((

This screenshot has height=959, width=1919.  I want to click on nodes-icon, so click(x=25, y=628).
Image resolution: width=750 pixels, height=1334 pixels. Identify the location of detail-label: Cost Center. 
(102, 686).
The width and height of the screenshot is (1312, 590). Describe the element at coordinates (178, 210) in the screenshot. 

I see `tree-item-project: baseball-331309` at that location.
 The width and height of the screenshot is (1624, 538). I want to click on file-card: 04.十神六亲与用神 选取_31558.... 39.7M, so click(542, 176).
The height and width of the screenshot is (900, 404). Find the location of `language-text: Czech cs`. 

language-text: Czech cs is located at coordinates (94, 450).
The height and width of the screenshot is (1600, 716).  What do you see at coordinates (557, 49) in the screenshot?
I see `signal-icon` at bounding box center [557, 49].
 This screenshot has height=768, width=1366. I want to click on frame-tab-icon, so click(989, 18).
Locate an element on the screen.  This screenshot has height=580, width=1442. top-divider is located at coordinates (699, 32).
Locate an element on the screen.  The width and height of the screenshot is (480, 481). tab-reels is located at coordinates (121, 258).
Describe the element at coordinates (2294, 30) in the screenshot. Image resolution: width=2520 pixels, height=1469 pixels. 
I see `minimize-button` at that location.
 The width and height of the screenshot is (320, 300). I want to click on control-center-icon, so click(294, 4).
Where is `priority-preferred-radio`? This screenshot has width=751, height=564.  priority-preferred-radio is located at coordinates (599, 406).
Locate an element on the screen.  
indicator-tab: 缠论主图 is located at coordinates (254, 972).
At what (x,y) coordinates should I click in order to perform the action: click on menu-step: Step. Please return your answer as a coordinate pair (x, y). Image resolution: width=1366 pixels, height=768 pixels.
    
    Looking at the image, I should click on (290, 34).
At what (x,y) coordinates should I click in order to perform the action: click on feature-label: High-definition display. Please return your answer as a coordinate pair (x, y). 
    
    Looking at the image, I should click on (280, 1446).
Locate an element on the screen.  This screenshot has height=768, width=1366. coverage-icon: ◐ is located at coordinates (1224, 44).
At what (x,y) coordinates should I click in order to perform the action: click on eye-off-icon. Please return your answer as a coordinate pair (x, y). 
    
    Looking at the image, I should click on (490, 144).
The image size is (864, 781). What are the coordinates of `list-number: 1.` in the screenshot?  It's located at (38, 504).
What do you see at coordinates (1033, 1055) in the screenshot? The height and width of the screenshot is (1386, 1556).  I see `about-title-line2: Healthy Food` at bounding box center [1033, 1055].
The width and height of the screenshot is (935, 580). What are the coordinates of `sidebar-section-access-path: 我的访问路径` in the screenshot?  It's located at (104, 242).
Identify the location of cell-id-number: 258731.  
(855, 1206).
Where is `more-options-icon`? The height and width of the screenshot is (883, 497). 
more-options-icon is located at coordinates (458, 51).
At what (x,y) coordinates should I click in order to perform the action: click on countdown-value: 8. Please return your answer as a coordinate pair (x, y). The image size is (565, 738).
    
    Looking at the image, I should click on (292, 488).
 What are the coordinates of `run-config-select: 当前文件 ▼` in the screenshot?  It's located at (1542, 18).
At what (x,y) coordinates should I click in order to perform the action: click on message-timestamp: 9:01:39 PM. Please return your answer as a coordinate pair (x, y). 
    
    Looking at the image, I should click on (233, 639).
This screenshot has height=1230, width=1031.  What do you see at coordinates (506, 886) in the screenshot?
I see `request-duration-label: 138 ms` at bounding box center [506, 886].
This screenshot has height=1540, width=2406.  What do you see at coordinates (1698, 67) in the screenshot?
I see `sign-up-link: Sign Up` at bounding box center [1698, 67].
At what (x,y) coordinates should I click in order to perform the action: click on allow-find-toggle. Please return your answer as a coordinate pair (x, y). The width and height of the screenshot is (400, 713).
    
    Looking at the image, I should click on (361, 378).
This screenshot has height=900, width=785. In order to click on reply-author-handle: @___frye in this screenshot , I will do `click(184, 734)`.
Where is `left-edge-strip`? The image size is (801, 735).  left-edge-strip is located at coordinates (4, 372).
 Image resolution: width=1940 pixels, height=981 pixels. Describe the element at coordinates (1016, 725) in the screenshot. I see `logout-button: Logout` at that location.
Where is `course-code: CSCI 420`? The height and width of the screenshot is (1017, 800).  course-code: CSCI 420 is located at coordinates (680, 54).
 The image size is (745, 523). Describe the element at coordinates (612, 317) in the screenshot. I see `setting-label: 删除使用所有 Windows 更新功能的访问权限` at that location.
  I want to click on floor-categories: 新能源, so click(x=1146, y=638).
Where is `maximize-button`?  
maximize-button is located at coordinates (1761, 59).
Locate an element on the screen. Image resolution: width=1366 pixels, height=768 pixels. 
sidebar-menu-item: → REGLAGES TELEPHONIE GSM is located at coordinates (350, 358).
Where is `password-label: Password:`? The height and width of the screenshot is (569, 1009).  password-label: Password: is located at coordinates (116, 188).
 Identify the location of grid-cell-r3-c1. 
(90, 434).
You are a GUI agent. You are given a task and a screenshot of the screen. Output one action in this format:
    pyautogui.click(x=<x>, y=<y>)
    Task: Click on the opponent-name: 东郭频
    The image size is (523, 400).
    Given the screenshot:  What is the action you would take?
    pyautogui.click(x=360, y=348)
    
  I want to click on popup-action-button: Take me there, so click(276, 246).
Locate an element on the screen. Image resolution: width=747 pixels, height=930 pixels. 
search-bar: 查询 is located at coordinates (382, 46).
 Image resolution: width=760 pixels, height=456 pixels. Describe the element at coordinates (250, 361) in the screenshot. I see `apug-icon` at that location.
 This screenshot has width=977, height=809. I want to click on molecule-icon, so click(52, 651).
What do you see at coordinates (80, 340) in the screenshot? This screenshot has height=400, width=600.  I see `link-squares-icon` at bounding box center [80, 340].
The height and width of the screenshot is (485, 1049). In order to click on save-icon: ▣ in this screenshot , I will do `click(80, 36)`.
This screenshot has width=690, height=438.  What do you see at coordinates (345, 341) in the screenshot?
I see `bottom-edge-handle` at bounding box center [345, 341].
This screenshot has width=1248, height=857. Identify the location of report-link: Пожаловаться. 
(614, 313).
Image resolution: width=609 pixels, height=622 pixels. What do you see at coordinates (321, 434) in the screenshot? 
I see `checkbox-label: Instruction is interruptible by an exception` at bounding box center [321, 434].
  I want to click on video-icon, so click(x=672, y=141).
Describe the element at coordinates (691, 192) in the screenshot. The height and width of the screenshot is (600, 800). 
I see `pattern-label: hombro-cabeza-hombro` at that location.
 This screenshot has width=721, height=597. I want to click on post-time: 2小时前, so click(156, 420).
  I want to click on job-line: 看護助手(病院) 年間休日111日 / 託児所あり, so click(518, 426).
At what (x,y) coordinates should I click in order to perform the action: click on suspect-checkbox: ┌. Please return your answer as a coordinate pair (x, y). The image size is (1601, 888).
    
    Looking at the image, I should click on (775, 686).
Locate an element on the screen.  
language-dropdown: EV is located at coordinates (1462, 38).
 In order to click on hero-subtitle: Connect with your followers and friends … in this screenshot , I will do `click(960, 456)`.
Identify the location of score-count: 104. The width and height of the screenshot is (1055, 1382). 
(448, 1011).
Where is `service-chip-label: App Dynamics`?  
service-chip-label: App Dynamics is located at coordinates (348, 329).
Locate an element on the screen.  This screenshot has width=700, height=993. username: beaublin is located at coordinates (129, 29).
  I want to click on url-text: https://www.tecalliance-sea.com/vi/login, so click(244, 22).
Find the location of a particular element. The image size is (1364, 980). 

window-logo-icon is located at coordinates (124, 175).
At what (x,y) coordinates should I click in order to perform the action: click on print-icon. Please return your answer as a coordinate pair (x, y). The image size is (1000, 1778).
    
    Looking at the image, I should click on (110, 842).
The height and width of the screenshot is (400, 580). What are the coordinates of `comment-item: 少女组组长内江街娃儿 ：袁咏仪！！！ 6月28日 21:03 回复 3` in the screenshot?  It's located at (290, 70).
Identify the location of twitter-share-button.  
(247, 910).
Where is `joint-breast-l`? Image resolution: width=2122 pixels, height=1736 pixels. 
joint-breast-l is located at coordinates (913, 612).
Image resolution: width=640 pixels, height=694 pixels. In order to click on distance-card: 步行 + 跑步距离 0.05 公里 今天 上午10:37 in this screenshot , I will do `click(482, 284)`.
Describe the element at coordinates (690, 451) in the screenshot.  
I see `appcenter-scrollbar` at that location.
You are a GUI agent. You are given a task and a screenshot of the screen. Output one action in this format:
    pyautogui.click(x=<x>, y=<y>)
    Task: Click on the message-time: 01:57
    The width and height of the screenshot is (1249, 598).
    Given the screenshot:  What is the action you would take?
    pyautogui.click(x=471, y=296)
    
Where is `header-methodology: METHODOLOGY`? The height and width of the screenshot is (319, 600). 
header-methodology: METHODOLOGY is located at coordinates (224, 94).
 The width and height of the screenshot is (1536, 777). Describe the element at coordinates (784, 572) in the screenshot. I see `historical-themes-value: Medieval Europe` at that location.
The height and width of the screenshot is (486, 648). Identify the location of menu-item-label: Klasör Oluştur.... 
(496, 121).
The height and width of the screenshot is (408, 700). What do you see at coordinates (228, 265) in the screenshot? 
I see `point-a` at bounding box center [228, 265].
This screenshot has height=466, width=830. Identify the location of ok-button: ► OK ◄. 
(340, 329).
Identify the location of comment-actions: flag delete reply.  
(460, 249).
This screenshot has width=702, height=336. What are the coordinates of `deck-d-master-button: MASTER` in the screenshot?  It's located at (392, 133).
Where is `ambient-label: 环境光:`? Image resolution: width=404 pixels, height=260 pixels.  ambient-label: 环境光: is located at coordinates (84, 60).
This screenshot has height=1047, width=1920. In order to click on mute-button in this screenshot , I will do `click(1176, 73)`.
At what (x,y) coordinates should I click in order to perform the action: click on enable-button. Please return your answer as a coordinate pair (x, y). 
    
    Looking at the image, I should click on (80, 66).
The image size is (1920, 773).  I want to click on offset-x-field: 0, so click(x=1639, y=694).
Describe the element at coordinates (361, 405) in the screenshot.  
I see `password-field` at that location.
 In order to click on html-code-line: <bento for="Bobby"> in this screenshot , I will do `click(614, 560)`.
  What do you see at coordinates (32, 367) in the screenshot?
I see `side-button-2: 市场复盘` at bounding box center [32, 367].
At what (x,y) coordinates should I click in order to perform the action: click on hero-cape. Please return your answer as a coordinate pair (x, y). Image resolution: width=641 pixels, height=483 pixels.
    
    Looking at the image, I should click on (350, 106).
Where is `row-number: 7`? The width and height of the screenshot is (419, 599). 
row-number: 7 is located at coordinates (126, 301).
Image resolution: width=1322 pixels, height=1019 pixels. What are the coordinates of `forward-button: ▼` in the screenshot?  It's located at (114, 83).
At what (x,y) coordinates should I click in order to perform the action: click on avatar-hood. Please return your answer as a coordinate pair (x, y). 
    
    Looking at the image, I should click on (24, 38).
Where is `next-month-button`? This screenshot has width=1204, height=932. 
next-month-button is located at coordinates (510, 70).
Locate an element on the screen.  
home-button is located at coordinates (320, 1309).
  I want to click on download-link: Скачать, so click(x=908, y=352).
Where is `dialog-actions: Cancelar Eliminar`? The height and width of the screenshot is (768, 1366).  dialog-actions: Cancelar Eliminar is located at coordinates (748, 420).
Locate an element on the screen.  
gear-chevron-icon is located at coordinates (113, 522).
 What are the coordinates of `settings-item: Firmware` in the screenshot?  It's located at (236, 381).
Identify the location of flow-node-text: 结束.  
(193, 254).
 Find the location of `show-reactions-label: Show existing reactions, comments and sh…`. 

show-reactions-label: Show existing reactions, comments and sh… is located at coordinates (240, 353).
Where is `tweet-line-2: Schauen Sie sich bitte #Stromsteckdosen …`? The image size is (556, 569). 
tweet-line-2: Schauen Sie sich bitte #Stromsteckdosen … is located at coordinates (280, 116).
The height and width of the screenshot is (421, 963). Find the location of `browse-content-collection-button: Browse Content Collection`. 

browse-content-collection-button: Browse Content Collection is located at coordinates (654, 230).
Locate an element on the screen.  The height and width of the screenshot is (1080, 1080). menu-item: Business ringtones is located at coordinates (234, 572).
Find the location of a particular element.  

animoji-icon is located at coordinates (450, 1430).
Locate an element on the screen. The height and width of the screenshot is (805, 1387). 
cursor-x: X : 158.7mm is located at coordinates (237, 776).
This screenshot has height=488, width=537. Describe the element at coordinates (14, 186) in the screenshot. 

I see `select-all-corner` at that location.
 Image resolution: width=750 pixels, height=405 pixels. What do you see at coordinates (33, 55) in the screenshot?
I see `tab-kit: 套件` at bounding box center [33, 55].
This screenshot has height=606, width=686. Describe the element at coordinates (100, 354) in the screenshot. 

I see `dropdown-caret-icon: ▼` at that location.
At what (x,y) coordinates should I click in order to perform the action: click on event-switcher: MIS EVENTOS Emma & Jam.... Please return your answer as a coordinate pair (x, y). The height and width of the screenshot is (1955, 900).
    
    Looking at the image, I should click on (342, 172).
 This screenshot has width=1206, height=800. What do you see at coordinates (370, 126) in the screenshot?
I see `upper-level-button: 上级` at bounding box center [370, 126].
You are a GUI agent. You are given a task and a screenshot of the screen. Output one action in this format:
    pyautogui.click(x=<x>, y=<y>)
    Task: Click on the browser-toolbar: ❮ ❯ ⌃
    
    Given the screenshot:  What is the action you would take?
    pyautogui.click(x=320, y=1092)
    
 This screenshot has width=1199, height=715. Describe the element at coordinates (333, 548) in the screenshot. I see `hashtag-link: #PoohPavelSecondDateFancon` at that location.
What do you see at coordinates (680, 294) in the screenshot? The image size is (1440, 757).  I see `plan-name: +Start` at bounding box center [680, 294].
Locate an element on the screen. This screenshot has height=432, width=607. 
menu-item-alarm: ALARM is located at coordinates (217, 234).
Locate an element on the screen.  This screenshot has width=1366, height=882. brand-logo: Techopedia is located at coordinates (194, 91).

))

- What is expected
Copy the lines from the line with "Describe the element at coordinates (361, 405)" to the line with "Image resolution: width=1322" exactly as they appear, including both of those lines.

- Problem solution
Describe the element at coordinates (361, 405) in the screenshot.  
I see `password-field` at that location.
 In order to click on html-code-line: <bento for="Bobby"> in this screenshot , I will do `click(614, 560)`.
  What do you see at coordinates (32, 367) in the screenshot?
I see `side-button-2: 市场复盘` at bounding box center [32, 367].
At what (x,y) coordinates should I click in order to perform the action: click on hero-cape. Please return your answer as a coordinate pair (x, y). Image resolution: width=641 pixels, height=483 pixels.
    
    Looking at the image, I should click on (350, 106).
Where is `row-number: 7`? The width and height of the screenshot is (419, 599). 
row-number: 7 is located at coordinates (126, 301).
Image resolution: width=1322 pixels, height=1019 pixels. What are the coordinates of `forward-button: ▼` in the screenshot?  It's located at (114, 83).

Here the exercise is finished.